Au ciné-cité les Halles, dans l’une des trois grandes salles

Quand ?

Jeudi soir, à 21h

Avec qui ?

MaBinôme

Et alors ?

Le film qui se cache derrière l’horrible titre en V.F. Jason Bourne : l’héritage paraît condamné d’avance à n’être qu’un mouton de plus dans le troupeau bêlant et filant droit des blockbusters de ce morne été qui s’achève. Hollywood ne jure plus que par les franchises, et l’exploitation jusqu’à la dernière goutte de filons déjà découverts (le menu best-of Avengers, les énièmes épisodes de Madagascar, L’âge de glace, Batman) ou leur réactivation au moyen de purs artifices – le reboot de Spider-Man. Parce qu’il se trouve au confluent de ces deux exaspérantes méthodes, The Bourne Legacy (en V.O.) est particulièrement tiré par les cheveux. Il vient chronologiquement à la suite des trois films où officiait Matt Damon, mais remet thématiquement les compteurs à zéro en rejouant la même histoire que le premier d’entre eux – un super-agent de la CIA qui devient soudain l’homme à abattre, et se lance dans une fuite désespérée pour sauver sa peau.

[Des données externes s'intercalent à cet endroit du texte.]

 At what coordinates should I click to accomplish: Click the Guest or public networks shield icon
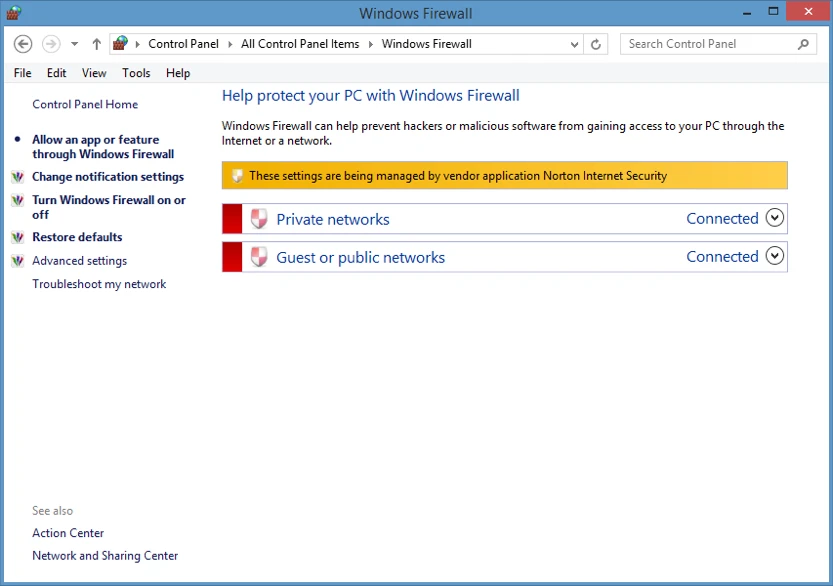(x=259, y=257)
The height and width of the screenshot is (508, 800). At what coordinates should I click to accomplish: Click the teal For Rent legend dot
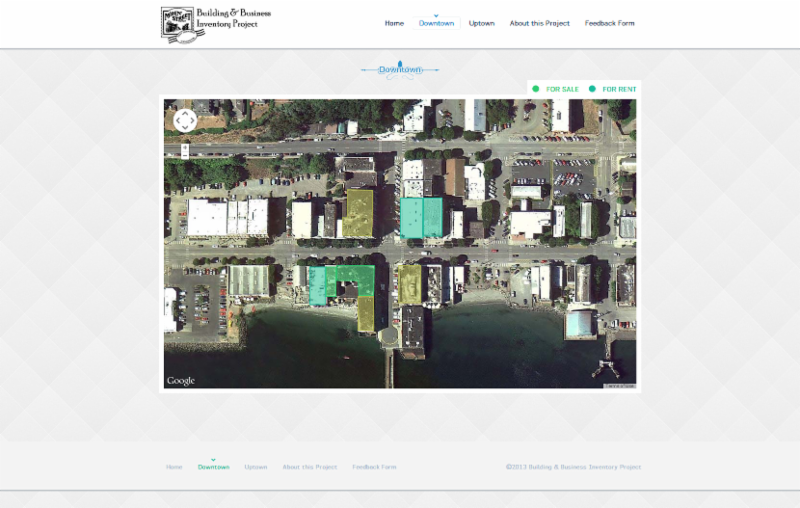592,89

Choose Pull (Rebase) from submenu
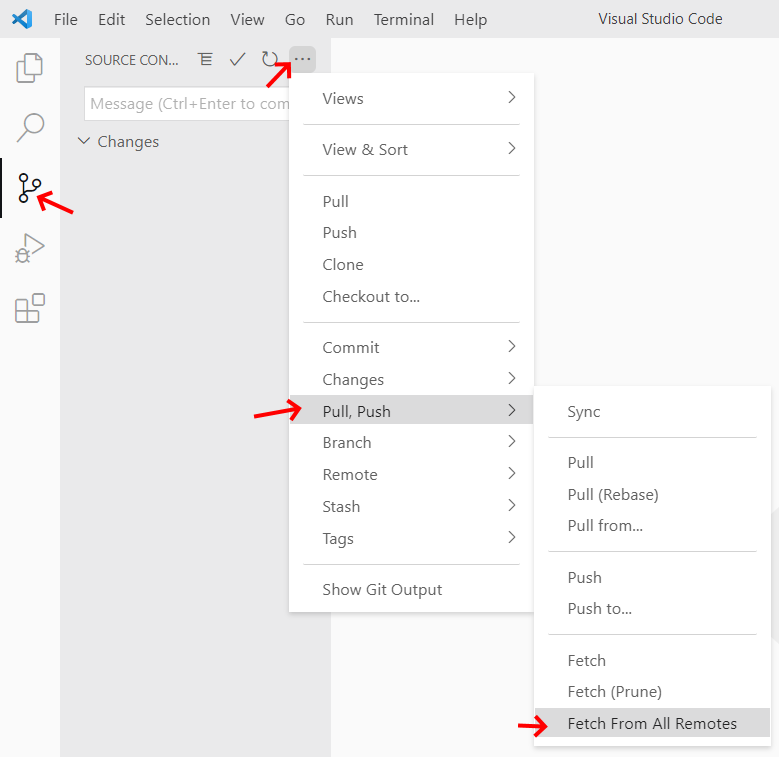pos(612,494)
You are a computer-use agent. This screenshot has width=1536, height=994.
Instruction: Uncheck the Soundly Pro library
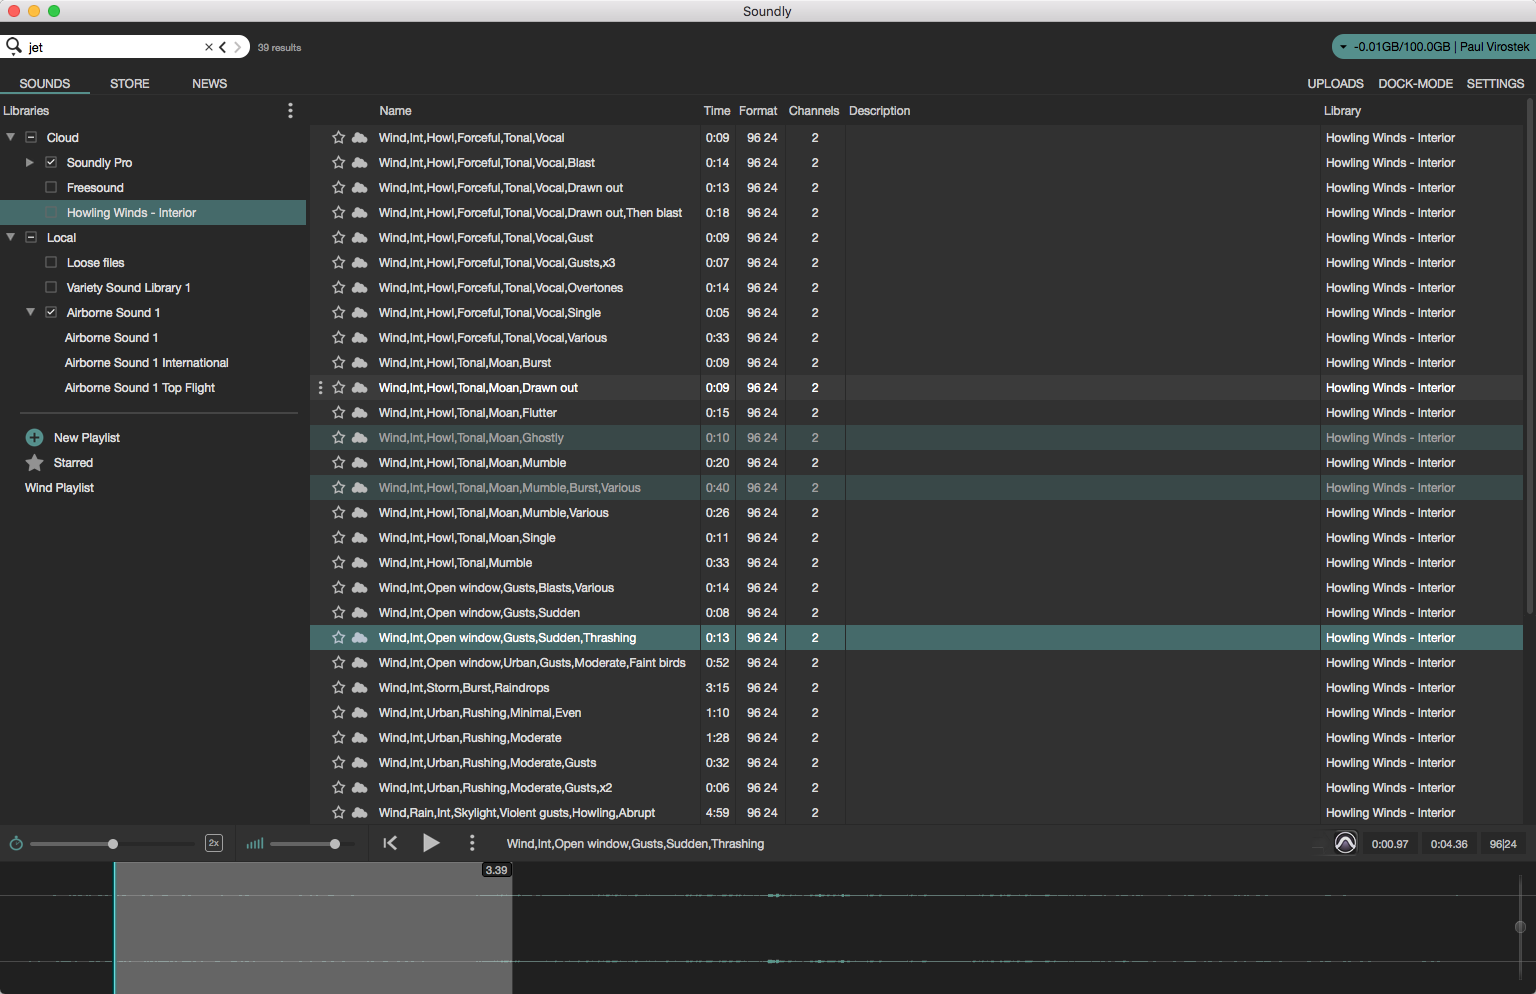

C’est bien parce que le concept de départ est à ce point fabriqué de toutes pièces que le distributeur français n’a pas trouvé le moyen de poursuivre la logique des titres des précédents épisodes (La mémoire dans la peau, La mort dans la peau, La vengeance dans la peau). Mais à force de tripatouillages de savants fous réalisés à tort et à travers dans le code génétique des films, il arrive qu’émergent de nouvelles espèces improbables et excitantes, viables justement car leurs créateurs sont allés au bout de leur aberrante idée. C’était au début de cette saison le cas de Prometheus, qui se servait son statut officiel de prequel d’Alien comme d’un passe-droit pour piller les rayonnages de la science-fiction, et faire se consumer son butin dans un grand feu de joie nihiliste et spectaculaire. L’excès de The Bourne Legacy est d’une autre nature. Tony Gilroy, scénariste de la série qui y ajoute cette fois la casquette de metteur en scène, tire l’univers qu’il a créé vers l’abstraction, à tous les niveaux. Il n’y a ainsi plus un (celui ayant engendré Bourne), ni deux (celui mis en place dans La vengeance dans la peau pour tuer Bourne), mais potentiellement une infinité de projets secrets de la CIA ; et dans leur mécanique interviennent des détails tels que ces pilules données aux espions et réduits à un code couleurs – il y en a des bleues, des vertes, des jaunes. The Bourne Legacy assume tellement la fragilité des fondations de son histoire que ses références sont à chercher du côté des séries tv ou des jeux vidéo, deux mondes qui possèdent chacun un moule dans lequel se fondrait très bien le film. Il s’agit respectivement du spin off et du stand alone, qui sont au fond la même chose – des chemins de traverse partant d’un contexte connu et estimé, mis entre parenthèses le temps d’une aventure annexe.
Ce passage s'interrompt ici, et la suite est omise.